Task goal:
Please copy exactly the lines from the first in the records through the line that contains "The height and", but not the pictures.

Data:
########
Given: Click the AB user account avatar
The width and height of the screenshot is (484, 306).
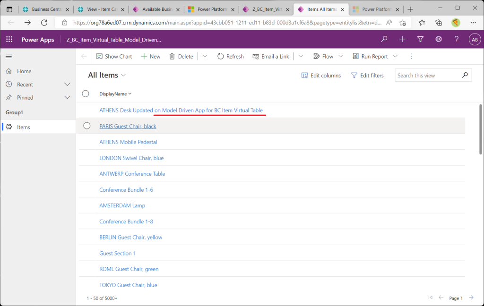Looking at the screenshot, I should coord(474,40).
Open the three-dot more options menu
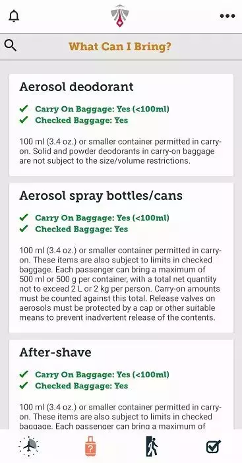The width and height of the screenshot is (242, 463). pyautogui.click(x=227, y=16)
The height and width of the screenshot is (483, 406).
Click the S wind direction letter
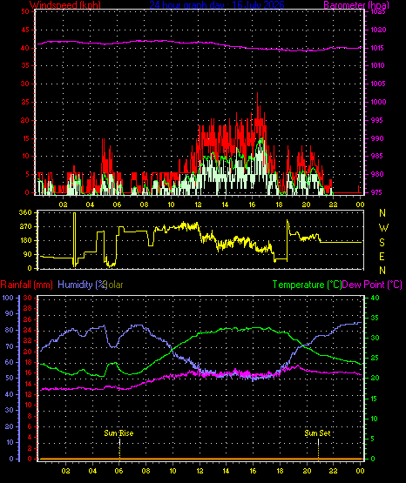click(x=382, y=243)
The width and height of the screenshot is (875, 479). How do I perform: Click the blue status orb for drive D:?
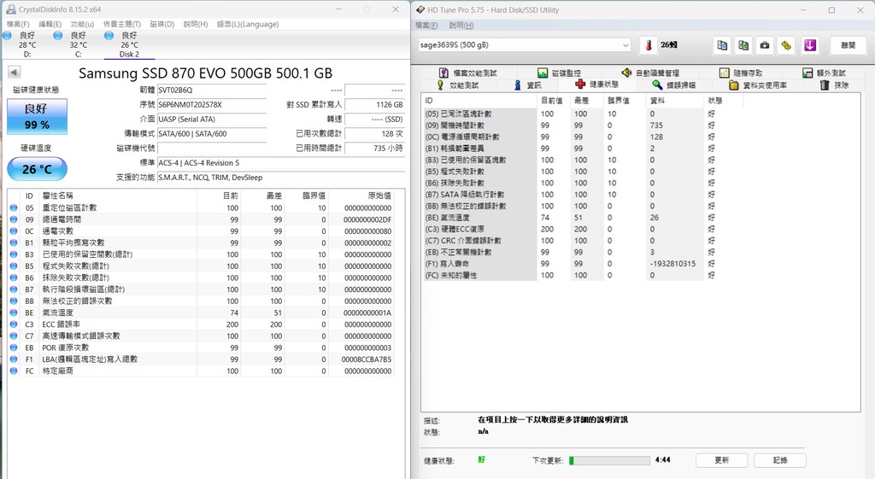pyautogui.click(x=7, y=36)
########
Exercise output:
Given: Click the AB user account avatar
The width and height of the screenshot is (484, 306).
Looking at the screenshot, I should coord(474,40).
Open the three-dot more options menu
The width and height of the screenshot is (242, 463). pyautogui.click(x=227, y=16)
The height and width of the screenshot is (483, 406).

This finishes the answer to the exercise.